What is required => Copy the following items word for word, beginning at the line that contains "Where should I click to: Click" and ending after the line that contains "(x=230, y=181)".

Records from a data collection
--

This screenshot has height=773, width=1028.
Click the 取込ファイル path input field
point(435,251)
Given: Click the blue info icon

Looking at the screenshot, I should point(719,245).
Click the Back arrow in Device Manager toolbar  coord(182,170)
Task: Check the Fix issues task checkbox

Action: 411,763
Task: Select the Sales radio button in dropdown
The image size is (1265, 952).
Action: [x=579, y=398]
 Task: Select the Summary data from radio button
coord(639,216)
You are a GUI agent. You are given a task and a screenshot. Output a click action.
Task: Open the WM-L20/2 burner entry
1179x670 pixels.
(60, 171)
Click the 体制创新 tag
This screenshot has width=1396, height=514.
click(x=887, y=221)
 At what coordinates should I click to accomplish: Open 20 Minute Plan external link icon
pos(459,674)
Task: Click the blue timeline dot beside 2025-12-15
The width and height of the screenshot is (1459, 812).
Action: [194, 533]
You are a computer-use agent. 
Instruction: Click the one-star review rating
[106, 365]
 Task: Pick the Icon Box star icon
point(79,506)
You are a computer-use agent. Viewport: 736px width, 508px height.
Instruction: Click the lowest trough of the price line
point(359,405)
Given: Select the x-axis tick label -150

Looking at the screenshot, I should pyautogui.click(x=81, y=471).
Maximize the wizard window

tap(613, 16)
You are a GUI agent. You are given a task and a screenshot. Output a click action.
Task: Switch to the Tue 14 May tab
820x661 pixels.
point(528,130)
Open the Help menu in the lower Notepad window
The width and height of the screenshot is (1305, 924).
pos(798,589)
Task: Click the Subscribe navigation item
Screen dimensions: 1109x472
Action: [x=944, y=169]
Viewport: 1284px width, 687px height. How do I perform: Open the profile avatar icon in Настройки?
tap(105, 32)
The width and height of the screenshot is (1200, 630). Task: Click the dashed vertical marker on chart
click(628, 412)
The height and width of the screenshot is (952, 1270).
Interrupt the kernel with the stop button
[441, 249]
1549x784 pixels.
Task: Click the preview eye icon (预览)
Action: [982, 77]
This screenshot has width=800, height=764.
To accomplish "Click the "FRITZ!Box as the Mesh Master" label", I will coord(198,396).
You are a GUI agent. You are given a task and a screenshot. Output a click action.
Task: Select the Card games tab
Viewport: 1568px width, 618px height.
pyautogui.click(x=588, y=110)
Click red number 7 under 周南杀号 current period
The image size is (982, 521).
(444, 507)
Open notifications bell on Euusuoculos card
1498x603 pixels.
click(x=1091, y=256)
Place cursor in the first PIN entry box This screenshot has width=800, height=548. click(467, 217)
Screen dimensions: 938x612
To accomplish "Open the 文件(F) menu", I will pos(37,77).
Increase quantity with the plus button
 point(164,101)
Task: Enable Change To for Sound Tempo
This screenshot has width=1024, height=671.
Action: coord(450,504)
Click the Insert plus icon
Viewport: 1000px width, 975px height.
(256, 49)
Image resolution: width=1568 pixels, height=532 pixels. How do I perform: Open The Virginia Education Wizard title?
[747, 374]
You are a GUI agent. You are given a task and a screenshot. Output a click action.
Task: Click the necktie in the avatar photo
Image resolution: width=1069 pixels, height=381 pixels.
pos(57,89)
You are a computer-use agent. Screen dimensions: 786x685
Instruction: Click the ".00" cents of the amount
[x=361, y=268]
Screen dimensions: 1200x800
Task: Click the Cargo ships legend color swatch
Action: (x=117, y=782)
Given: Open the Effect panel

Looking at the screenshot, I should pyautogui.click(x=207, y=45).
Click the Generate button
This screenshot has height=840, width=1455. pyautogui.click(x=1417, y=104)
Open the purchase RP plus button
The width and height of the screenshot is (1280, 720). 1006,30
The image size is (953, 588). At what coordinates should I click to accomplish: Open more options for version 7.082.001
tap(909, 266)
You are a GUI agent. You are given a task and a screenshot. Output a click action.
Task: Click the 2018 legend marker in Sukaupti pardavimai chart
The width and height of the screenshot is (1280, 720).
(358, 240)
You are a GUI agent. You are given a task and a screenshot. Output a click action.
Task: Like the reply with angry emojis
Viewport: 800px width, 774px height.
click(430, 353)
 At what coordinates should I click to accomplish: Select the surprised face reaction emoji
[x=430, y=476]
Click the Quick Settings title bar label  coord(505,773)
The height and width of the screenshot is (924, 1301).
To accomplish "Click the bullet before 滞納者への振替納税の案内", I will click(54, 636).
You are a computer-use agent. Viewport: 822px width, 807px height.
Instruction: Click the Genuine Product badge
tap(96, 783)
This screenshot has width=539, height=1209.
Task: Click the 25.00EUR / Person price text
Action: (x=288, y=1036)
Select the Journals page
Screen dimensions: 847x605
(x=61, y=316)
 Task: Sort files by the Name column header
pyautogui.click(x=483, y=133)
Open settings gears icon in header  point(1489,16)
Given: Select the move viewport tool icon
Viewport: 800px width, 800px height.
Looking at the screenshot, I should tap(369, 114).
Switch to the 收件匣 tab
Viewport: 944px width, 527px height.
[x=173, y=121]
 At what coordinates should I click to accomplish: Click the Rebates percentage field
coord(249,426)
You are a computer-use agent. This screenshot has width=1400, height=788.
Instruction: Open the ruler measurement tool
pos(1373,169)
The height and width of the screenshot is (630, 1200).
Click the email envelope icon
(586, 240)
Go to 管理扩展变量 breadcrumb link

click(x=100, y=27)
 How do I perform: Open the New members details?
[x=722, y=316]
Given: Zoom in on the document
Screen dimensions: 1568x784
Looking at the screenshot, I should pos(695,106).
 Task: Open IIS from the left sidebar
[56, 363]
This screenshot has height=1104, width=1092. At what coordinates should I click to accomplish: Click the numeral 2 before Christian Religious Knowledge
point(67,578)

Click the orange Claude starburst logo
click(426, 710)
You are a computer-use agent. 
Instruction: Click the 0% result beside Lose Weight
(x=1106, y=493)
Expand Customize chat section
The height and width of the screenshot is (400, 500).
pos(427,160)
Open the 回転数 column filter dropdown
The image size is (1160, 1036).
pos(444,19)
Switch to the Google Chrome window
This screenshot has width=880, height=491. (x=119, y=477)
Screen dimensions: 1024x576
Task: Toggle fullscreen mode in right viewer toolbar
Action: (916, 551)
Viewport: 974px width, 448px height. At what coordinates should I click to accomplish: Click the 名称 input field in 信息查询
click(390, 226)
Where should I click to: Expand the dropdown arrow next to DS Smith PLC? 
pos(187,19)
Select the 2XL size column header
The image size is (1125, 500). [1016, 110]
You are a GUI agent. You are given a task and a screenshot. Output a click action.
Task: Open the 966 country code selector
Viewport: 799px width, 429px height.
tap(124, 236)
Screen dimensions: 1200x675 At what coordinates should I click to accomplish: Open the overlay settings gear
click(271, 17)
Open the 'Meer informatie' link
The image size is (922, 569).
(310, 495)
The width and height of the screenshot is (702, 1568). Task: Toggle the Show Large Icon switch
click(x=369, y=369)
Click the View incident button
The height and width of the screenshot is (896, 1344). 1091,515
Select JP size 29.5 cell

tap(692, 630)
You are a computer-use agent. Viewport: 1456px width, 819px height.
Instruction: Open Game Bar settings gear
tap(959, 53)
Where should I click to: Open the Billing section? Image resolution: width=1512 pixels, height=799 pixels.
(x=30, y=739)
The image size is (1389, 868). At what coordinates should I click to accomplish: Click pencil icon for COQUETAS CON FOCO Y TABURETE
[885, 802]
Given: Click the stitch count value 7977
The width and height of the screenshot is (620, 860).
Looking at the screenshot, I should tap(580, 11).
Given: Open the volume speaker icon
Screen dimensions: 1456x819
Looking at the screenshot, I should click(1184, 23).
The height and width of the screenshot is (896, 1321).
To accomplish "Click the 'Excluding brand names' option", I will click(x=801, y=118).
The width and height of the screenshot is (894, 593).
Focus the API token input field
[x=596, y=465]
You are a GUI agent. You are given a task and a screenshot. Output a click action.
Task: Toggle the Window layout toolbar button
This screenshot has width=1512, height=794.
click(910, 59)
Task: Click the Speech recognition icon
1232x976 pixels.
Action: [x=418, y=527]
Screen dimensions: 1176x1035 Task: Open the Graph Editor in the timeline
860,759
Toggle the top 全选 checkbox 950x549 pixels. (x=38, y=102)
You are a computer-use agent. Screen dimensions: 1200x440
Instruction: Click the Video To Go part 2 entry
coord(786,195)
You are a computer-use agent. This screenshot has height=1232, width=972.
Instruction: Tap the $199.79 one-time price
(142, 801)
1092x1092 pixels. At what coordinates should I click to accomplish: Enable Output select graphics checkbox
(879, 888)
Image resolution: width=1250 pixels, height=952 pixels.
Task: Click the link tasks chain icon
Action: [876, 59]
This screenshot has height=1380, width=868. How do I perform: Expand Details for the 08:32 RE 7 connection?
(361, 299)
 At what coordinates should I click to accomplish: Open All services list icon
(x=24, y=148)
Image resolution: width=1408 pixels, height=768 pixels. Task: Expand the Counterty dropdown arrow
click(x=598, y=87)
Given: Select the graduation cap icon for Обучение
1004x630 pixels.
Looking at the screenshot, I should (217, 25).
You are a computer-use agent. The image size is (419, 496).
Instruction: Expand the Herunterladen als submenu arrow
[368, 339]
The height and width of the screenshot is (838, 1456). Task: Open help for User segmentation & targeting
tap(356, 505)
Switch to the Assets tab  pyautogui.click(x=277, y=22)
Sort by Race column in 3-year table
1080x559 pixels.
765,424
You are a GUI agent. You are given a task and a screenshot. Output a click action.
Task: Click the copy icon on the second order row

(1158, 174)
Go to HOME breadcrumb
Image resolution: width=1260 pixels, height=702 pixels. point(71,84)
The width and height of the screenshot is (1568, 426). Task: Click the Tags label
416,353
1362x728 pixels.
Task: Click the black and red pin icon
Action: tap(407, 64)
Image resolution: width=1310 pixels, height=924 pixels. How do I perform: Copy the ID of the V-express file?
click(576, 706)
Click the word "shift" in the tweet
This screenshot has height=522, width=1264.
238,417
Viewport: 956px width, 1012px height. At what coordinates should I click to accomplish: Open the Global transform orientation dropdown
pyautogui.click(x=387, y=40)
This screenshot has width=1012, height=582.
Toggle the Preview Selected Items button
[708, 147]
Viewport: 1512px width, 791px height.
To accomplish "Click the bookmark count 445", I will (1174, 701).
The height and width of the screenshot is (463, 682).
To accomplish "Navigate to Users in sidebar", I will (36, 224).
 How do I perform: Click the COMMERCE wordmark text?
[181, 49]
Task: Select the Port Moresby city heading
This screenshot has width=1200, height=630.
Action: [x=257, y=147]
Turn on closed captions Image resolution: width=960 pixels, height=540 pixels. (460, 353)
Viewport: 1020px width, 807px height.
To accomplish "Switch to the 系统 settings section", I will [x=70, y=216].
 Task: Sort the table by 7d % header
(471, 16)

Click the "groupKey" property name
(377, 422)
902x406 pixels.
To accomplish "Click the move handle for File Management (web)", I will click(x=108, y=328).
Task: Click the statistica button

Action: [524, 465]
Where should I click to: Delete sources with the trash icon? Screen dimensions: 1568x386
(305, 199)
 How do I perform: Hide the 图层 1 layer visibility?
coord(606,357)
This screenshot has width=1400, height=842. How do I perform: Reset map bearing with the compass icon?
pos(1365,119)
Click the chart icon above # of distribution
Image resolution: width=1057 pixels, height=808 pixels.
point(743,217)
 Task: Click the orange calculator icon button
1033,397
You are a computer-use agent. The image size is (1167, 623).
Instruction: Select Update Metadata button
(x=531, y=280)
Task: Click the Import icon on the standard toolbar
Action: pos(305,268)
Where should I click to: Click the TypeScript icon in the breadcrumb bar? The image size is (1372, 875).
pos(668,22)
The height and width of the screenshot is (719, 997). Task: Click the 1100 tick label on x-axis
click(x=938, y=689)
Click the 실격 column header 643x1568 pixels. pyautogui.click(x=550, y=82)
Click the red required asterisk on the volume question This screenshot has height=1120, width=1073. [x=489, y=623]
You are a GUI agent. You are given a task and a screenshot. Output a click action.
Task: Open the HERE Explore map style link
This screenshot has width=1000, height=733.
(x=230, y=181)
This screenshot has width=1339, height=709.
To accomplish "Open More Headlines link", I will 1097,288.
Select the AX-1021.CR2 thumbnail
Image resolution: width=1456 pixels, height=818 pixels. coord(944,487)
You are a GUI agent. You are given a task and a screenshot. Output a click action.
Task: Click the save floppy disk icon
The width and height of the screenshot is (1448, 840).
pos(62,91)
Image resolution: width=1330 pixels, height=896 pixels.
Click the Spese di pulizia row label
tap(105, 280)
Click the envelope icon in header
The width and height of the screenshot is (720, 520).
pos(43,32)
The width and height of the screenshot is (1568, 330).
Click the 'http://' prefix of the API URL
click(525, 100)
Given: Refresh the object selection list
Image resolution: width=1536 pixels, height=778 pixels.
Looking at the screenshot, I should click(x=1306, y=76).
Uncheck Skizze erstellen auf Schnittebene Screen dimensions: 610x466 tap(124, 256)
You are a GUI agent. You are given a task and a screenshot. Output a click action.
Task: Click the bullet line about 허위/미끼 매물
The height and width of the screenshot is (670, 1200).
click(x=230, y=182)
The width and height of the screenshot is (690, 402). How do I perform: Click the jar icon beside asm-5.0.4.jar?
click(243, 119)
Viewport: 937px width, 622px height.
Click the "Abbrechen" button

--

Exercise solution =>
Where should I click to: Click the TypeScript icon in the breadcrumb bar? The image size is (1372, 875).
pos(668,22)
The height and width of the screenshot is (719, 997). Task: Click the 1100 tick label on x-axis
click(x=938, y=689)
Click the 실격 column header 643x1568 pixels. pyautogui.click(x=550, y=82)
Click the red required asterisk on the volume question This screenshot has height=1120, width=1073. [x=489, y=623]
You are a GUI agent. You are given a task and a screenshot. Output a click action.
Task: Open the HERE Explore map style link
This screenshot has width=1000, height=733.
(x=230, y=181)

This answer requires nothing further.